Now, my biggest hurdle is securing funding for the next phase of the business to enable me to develop the service and of course, trying to keep a good work-business-life balance.
Looking forward, what are your hopes and ambitions as a company over the next 12 months?
Over the next 12 months I’d like INC360 to be accessed by community groups throughout West Yorkshire, and to have a library of workshops to choose from, each having a focus on a different part of wellbeing.
By this time next year, I would also like to be building a youth panel who can support the content creation, giving opportunities and a voice to the young people of Leeds, and right across West Yorkshire.
We need to keep discussions around mental health on the agenda and in the curriculums. I hope INC360 will have a positive impact on the amount of young people needing professional help. On a more personal level, having had a handful of mentors since starting the business, I’d like the opportunity to pay that forward and support others starting out in the workplace or in business.

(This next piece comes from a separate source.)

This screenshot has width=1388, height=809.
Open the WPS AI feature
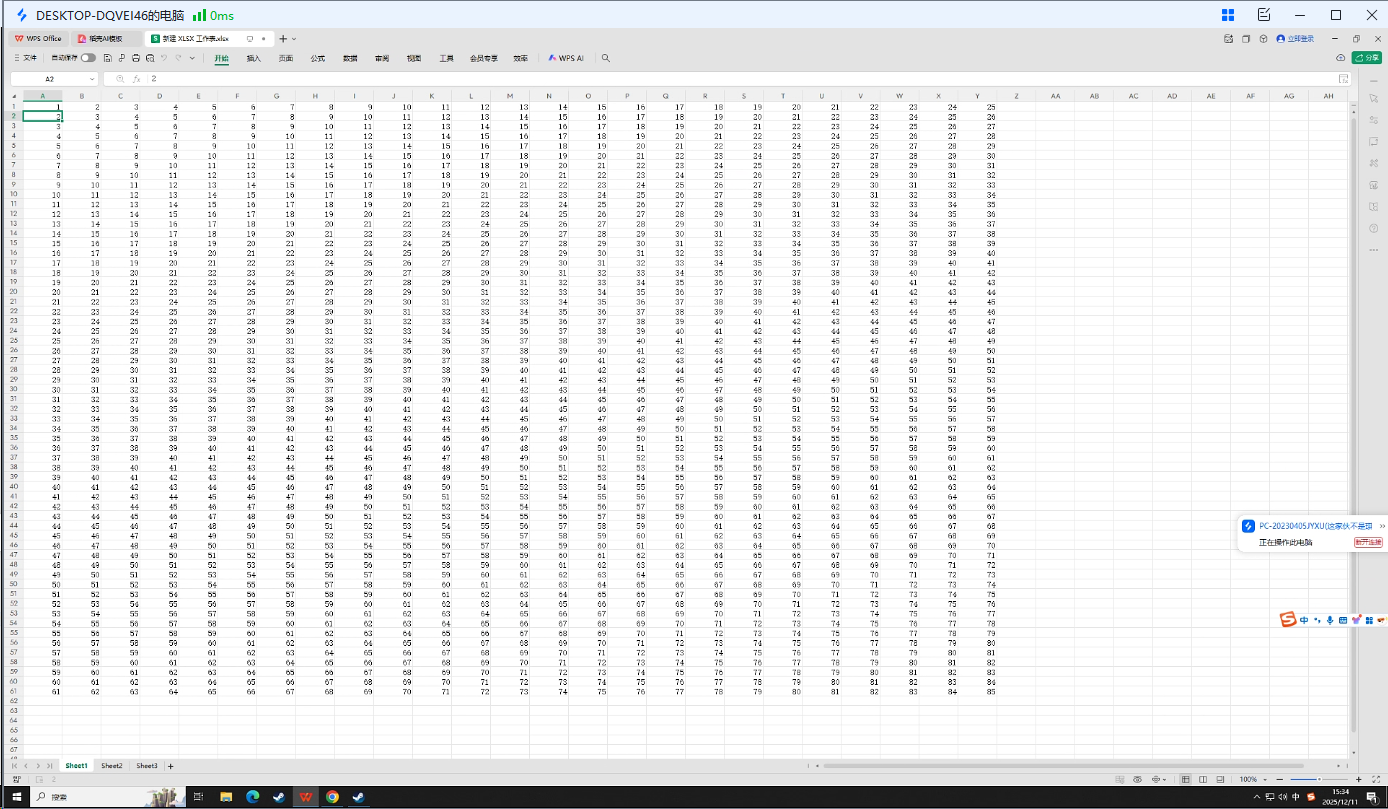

How do you personally define success?
Success to me is seeing positive change happening and being a part of it.
I strive to give choices to those who may not feel as though they have them, as I believe choice is one of the biggest privileges we can have. INC360 being successful means educating children and young people so they can better prepare themselves for adversity and develop their emotions, helping them to support both themselves and their community.
Having run a pilot and seeing the idea come to life, I felt it was a success seeing children enjoy the experience and become engaged in the content. I hope that continues and those results are replicated time and time again.
I also think success is being able to see the bigger picture and maintaining a balance, whether that’s how you spend your time or how you deal with a situation.
Who, or what, has been the single biggest influence on your working life?
Bad managers. I’ll admit, I’m not the easiest person to manage. I’m stubborn, opinionated and have been known to hold a grudge. However, I (hopefully) balance that out by taking great pride in any job I’m given, by treating everyone around me with the same respect I’m given, and by striving to create value in everything I do.
In the past I’ve had managers who get to a certain level and put their feet up, who don’t support my progression incase it over-shines their own, or who judge me because of my age or gender. It’s forced me to look at my personal values and what I’m committing my time and energy to. In a perhaps controversial way, these low points have influenced my journey to get to where I am today. They gave me an opportunity to fight for something I believed in, and shaped the way I now manage a team and run a business.